Is legislation really the simplest way of educating people?

I’ve just sat through a couple of presentations on basic security and fire awareness. I expect anyone who is a member of a large organization has to do it regularly because that organization has a ‘duty of care’ and needs to be seen to be ticking the boxes. In the room were a whole bunch of students we have recruited for a university air squadron. I tried to watch the presentation with my empathy head on. Did all the jargon and abbreviations make sense? What was the assumed level of knowledge? Did the students walk out of the room better informed to the tune of 2 hours’ worth of air time ? Had the appropriate boxes been ticked? I suspect only the last answer could truthfully be ‘yes’. I asked a few students after the event what their experience was. Surprisingly they already knew about fire exits and protocol and they hadn’t had any such brief in their halls of residence.

It reminded me of a coaching presentation I went to a while ago given by a neuroscientist and education consultant. She had been asked by a company to review their learning and development package. It was all ‘on line’. The staff had to read the information and then tick boxes to show they could remember what they had just read. This consultant took one look at the course and nearly laughed as it was wholly inappropriate. She was pleased she stifled her mirth: the company had complete faith in the programme, yet in her opinion it was totally the wrong way to teach the manual skills…or indeed any skills. She relayed this story to us as a way of illustrating the benefit of understanding how we learn. Unfortunately, as I suggested to a general chorus of teeth sucking, a lot of companies aren’t interested in educating their staff: merely ticking the appropriate boxes.
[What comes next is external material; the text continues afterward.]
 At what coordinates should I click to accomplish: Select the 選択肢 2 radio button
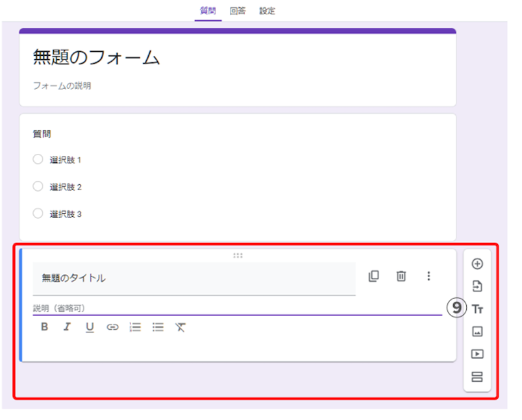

The same happened to me when I was in Jordan with the British military. We had to do a bit of driving on the local roads. As Jordanians drive on the left someone had decided that we should all take the European driving matrix test: a multiple choice test of our knowledge of the highway codes in north west Europe, specifically tailored for servicemen driving to and from their former bases in Germany. The test was really picky and it took all of us about 3 hours to find a fully correct solution. The Jordanian roads bore barely any likeness. Rights of way were, at best, arbitrary and traffic progressed through the capital, Amman, with a sort of Brownian motion. As I was cut up on a roundabout for the eight time I felt really pleased that I knew the Dutch rules for carrying children in the front seat.
I have no doubt that the aspiration behind legislation is thoroughly admirable but but sometimes the thinking seems to be flawed or badly applied. There is a natural tension between safety and output and this tension needs to be maintained, just like a suspension bridge or trampoline. Without safety legislation a company’s output becomes all encompassing. Safety legislation is there to protect the work force but quite a few managers try and avoid their responsibilities by shifting all the work onto the work force. In bureaucracies, without any valid measure of output, safety legislation swamps any focus on the output and again the hierarchy gently shifts the workload to the workforce.

Equality and diversity legislation is subtly different. Most bureaucracies think their responsibilities stop when they have taught the workforce about not discriminating against each other. Diversity, though, as the smart agile companies have discovered, is about far more: embracing the diversity of ideas, values and thinking that the employees bring to the company. Legislation says you must treat everyone equally; common sense says you should celebrate the differences.

It’s just a thought. Next time you’re tempted to lay down a rule, stop and ask yourself what you’re trying to achieve or prevent. Achieving something is about employing the growth mindset; rules are superfluous. Preventing or stopping something is a fixed mindset approach which leads eventually to stagnation.